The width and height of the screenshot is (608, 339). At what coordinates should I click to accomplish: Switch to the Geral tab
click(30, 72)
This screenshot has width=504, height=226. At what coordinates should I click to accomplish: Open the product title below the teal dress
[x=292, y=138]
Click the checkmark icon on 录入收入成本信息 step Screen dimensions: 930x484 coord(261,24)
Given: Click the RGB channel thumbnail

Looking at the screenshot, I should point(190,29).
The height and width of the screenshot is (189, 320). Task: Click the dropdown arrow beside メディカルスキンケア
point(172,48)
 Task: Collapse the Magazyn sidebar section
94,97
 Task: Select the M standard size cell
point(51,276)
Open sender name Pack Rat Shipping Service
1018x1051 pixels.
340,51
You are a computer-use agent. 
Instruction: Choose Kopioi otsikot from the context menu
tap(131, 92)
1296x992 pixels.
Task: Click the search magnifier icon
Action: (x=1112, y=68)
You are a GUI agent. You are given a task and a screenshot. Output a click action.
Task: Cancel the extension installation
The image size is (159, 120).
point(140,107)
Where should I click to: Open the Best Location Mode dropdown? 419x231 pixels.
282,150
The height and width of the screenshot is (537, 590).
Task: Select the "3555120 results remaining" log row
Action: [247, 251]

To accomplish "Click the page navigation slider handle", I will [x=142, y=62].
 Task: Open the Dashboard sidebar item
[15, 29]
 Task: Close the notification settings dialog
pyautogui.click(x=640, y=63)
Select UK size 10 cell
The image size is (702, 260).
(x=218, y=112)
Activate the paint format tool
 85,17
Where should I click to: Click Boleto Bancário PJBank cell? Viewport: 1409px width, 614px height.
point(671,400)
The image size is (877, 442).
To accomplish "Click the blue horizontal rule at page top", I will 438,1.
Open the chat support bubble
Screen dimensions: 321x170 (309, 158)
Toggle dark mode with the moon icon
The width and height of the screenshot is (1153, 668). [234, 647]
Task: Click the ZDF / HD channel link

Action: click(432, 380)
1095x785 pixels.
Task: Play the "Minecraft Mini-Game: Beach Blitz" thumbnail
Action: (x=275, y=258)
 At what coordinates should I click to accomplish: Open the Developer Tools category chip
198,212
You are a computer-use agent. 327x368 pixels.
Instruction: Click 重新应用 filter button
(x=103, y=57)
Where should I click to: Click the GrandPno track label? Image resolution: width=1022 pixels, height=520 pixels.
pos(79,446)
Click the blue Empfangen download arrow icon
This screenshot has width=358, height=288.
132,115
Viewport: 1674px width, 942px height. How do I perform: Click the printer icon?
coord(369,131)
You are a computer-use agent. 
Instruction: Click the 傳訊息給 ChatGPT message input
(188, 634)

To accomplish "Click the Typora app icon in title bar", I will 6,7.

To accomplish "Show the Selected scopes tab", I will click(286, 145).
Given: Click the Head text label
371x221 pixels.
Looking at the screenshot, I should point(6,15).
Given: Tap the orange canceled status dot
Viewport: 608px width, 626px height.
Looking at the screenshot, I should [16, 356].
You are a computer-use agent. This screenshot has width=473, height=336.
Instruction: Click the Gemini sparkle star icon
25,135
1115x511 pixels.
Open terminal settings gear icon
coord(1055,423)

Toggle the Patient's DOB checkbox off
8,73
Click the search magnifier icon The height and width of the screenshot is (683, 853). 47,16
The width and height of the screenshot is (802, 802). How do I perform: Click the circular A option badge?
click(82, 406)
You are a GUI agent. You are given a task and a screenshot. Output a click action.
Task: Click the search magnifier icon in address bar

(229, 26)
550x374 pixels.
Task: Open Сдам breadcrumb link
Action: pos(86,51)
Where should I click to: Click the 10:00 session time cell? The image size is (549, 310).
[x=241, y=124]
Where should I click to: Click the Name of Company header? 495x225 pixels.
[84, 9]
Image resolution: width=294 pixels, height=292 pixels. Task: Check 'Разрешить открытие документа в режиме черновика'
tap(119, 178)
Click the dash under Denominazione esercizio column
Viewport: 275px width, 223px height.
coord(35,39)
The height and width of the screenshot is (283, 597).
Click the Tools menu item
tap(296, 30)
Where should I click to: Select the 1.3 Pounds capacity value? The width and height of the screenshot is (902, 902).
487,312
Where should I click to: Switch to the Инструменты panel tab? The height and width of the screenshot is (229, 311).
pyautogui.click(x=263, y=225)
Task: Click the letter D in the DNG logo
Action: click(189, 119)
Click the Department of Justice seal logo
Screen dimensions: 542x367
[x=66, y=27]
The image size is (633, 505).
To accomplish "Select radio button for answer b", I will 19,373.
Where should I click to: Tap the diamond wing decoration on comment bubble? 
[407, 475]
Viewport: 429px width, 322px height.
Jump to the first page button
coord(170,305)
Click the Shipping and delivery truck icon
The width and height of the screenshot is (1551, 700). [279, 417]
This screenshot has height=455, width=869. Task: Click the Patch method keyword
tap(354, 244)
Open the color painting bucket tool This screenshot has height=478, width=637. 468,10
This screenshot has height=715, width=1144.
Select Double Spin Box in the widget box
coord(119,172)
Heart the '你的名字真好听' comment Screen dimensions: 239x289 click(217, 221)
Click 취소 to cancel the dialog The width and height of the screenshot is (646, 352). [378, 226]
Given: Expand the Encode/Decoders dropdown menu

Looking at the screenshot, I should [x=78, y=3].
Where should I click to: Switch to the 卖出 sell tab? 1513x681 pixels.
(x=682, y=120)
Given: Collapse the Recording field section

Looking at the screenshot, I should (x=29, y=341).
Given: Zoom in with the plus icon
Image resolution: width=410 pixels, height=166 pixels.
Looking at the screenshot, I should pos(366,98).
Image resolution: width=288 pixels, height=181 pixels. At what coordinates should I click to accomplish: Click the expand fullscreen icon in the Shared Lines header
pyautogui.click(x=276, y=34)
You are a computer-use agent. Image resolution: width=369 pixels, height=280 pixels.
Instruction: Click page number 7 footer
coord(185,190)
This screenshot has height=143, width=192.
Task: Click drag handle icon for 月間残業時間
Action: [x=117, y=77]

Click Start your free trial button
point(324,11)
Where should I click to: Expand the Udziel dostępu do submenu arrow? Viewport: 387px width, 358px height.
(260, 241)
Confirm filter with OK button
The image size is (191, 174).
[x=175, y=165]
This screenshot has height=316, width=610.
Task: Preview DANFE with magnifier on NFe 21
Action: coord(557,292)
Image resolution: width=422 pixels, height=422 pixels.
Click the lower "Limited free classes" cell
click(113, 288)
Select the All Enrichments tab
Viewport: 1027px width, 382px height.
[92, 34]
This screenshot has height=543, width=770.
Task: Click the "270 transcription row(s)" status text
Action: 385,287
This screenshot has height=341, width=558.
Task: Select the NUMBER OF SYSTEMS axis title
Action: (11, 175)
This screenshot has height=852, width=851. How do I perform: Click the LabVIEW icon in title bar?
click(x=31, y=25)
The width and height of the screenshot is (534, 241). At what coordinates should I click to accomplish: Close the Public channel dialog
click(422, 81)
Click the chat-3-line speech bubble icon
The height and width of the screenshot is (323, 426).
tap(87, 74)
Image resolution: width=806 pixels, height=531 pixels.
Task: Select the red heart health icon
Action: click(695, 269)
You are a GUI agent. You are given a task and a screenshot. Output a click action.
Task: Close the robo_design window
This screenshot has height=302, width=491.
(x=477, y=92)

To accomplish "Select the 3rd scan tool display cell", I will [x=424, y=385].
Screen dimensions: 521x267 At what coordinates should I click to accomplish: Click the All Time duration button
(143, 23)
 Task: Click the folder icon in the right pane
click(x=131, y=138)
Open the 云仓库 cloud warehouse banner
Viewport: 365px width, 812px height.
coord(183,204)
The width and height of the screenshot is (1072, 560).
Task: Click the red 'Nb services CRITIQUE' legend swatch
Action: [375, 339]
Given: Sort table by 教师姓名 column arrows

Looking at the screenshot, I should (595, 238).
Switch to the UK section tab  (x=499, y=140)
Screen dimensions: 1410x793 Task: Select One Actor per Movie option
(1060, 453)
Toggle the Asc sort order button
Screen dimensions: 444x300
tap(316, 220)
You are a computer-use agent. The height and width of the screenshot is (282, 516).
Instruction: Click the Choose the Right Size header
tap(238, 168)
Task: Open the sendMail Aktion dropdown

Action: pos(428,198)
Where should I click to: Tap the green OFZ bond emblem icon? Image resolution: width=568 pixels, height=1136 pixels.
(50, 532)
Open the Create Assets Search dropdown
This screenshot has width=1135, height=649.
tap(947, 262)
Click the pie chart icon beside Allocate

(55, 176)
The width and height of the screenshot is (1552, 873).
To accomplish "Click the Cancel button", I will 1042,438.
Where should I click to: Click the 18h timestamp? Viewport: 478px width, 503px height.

> _EXERCISE DIRECTIONS_: Would you quote everything above from the line containing "Where should I click to: Tap the diamond" down to the line containing "Given: Zoom in with the plus icon"? Include both of those lines and nothing else.

> _WRITTEN ANSWER_:
Where should I click to: Tap the diamond wing decoration on comment bubble? 
[407, 475]
Viewport: 429px width, 322px height.
Jump to the first page button
coord(170,305)
Click the Shipping and delivery truck icon
The width and height of the screenshot is (1551, 700). [279, 417]
This screenshot has height=455, width=869. Task: Click the Patch method keyword
tap(354, 244)
Open the color painting bucket tool This screenshot has height=478, width=637. 468,10
This screenshot has height=715, width=1144.
Select Double Spin Box in the widget box
coord(119,172)
Heart the '你的名字真好听' comment Screen dimensions: 239x289 click(217, 221)
Click 취소 to cancel the dialog The width and height of the screenshot is (646, 352). [378, 226]
Given: Expand the Encode/Decoders dropdown menu

Looking at the screenshot, I should [x=78, y=3].
Where should I click to: Switch to the 卖出 sell tab? 1513x681 pixels.
(x=682, y=120)
Given: Collapse the Recording field section

Looking at the screenshot, I should (x=29, y=341).
Given: Zoom in with the plus icon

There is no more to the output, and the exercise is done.